Direction:
Please give the records from the line holding "You are a computer-use" through the line holding "[x=269, y=163]", inclusive, as a Markdown table with the columns "Row" and "Line". Skip blank lines and leave the pictures out.

Record set:
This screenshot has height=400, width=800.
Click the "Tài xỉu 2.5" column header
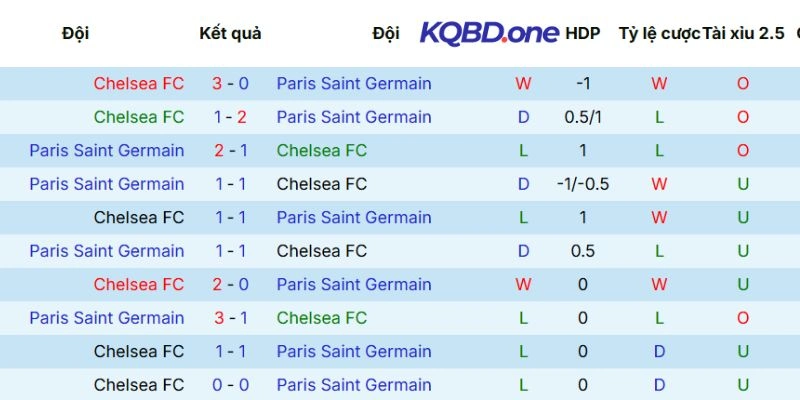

==

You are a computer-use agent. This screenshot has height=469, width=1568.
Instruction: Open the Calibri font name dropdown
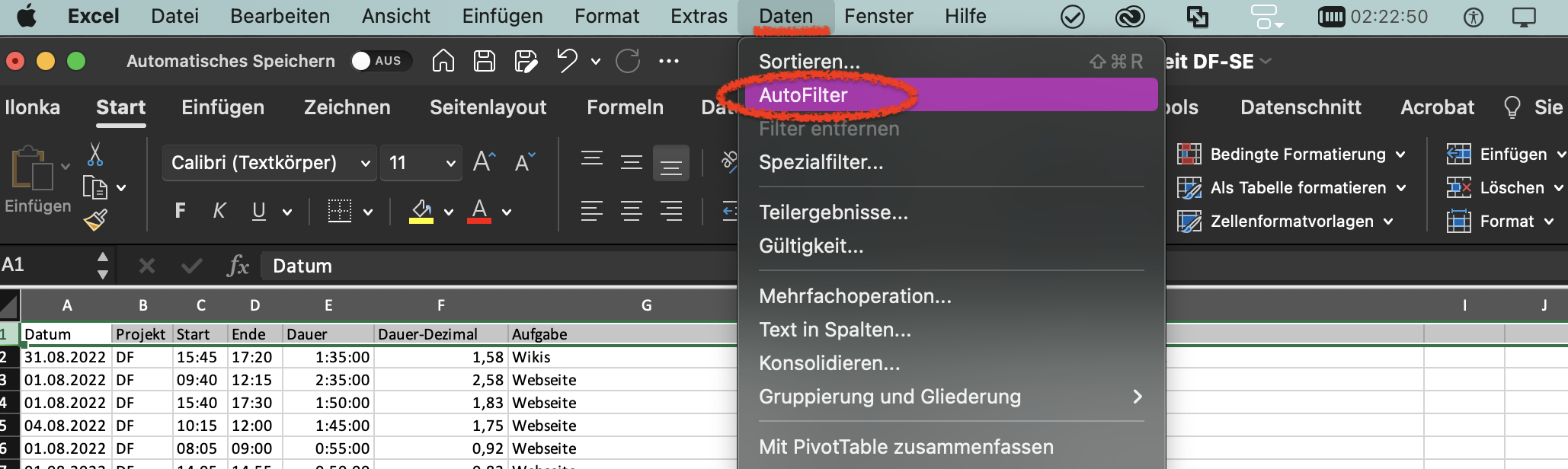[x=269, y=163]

Task answer:
| Row | Line |
|---|---|
| 1 | You are a computer-use agent. This screenshot has height=469, width=1568. |
| 2 | Instruction: Open the Calibri font name dropdown |
| 3 | [x=269, y=163] |